何せ、自衛隊はレジェンダリア諸島での戦いを含めると、三度もローラーナ帝国軍の大部隊や大艦隊を撃退して居るのだ。
その報せを逸早く察知して居るローラーナ帝国軍の幹部が居たとしても、何ら不思議は無かったと言えたからだった。
「そう見るのが妥当と言いたいけれど、理由が少々弱いと言わざる負えないわね。」
敵側に知られて居る筈も無いサミット開催の動きと自分達を含めた重要人物の大移動の話。
ローラーナ帝国は、如何なる理由からデストロイヤーと言う貴重な兵器を動かしたのか?
その事に付いて、二人が頭を抱えて悩んでいる時に、ダバード・ロード王国外務省の外交官とダバード・ロード王国軍の伝令官が現れた。
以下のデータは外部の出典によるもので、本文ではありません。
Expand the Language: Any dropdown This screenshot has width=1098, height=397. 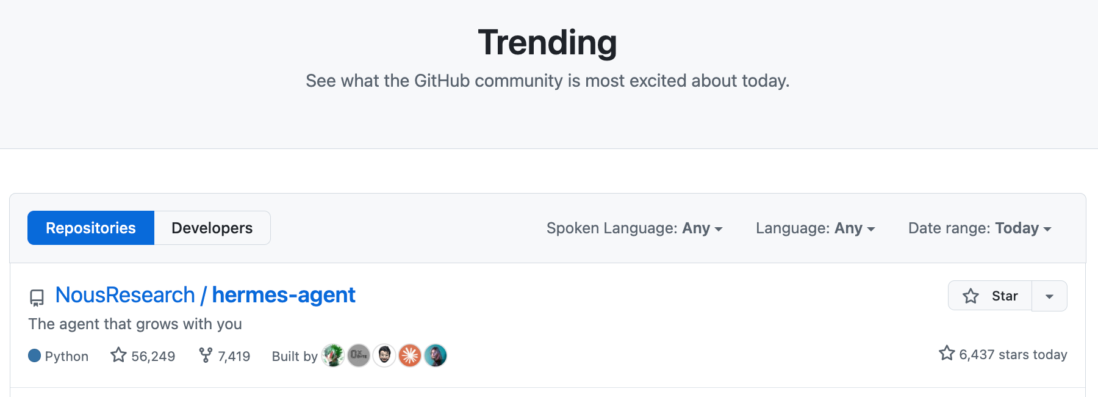pos(815,228)
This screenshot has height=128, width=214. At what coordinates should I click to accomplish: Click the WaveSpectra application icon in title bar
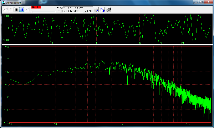pos(3,2)
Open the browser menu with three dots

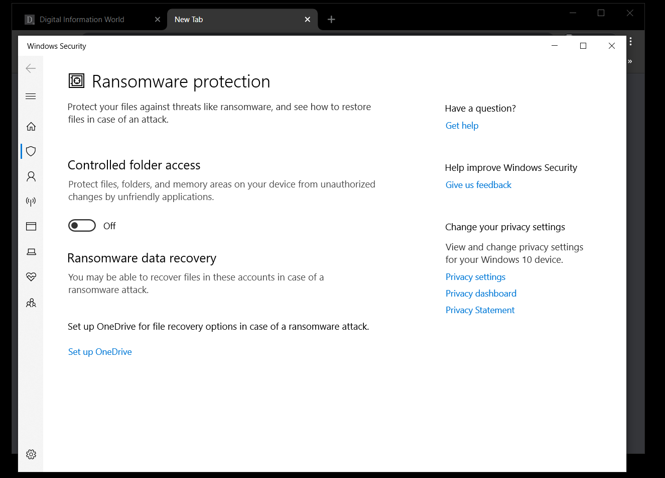(x=630, y=41)
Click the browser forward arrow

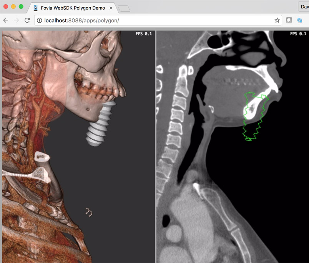[x=17, y=20]
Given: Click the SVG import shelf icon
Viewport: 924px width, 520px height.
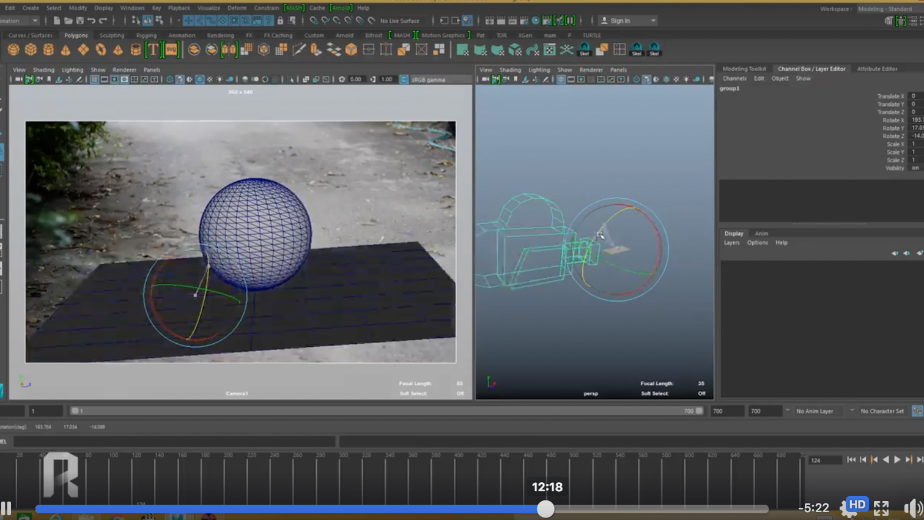Looking at the screenshot, I should click(171, 50).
「アーヤ陛下。お話の途中ですか、失礼致します。オローシャ帝国のミランダ・ランティー陛下から火急のお知らせです。」
「私も同じく、陛下にお報せを致したい事があるのですが、此処にいらっしゃる外交官殿と同じ案件と思われるので、纏めてご報告を致して頂きます。」
アーヤの顔付が、一気に険しい物へと変化する。
外交官と伝令仕官達からの火急の報せと言われた彼女は、もしやと思った。
アーヤはとても嫌な予感がして居た。
先ほどまで悩んでいた問題の答えが、早速舞い込んで来た様に思えたからだった。
「申せ。」
「はっ!!ミランダ陛下から派遣された使者殿に託されて居る書簡に由りますれば、オローシャ帝国の東南に位置して居る。」
「ウルス山脈地方のジャンブロー平野を守る要塞であるジャンブロー要塞基地に、ローラーナ帝国・ゾルモン要塞軍団の侵攻の気配有りとの報せが入ったとの事です。」
「ミランダ陛下は、東京には向かえないかも知れないとアーヤ陛下に報せて欲しいとの事であります。」
「場合によっては、自分の代わりに外務大臣を向わせるとも仰られて居ます。」
「確か軍部の方にもと言って居たわね?」
「はっ!!先ほど外交官殿の申されて居ましたが、ダバード・ロード王国軍南西地方面軍からの国境線監視師団からの報せです。」
「ジャンブロー平野を守る要塞であるジャンブロー要塞基地に、ローラーナ帝国・ゾルモン要塞軍団の侵攻の気配有りとの報せが入ったとの事です。」
「不味いね。オローシャ帝国のミランダは、西方の顔役と仲介役を担って居る子よ。」
「彼女が来ないと成ると・・・・・リユッセル北欧同盟の者達の足並みも揃いが悪いわ。」
「・・・・まさか・・・これが狙いなの。」
「どう言う事でしょうか?」
「ゾルモン要塞軍団の連中の狙いは、ガミトフとその野望すら出汁にして、オローシャ帝国に大軍を以ってして、一気に加勢に攻め込む算段なのよ。」
「完全にしてやられたわ。今の私は動けない。」
「先にグリクス地方軍団へ総攻撃を仕掛けて居るから、後数ヶ月は動けられないのよ。」
「ゾルモン要塞軍団は。我が国にオローシャ帝国への援兵が出し辛くさせて、我が国とオローシャ帝国を分断して、自分たちが行うオローシャ帝国侵攻作戦の手出しを我が国にさせない気なのだわ。」
アーヤは自国の軍勢は、アルガス公国とダバ派遣隊が戦うレジェンダリア諸島での迎撃作戦の支援するべく、東方の国軍に全力出撃を命じて居た。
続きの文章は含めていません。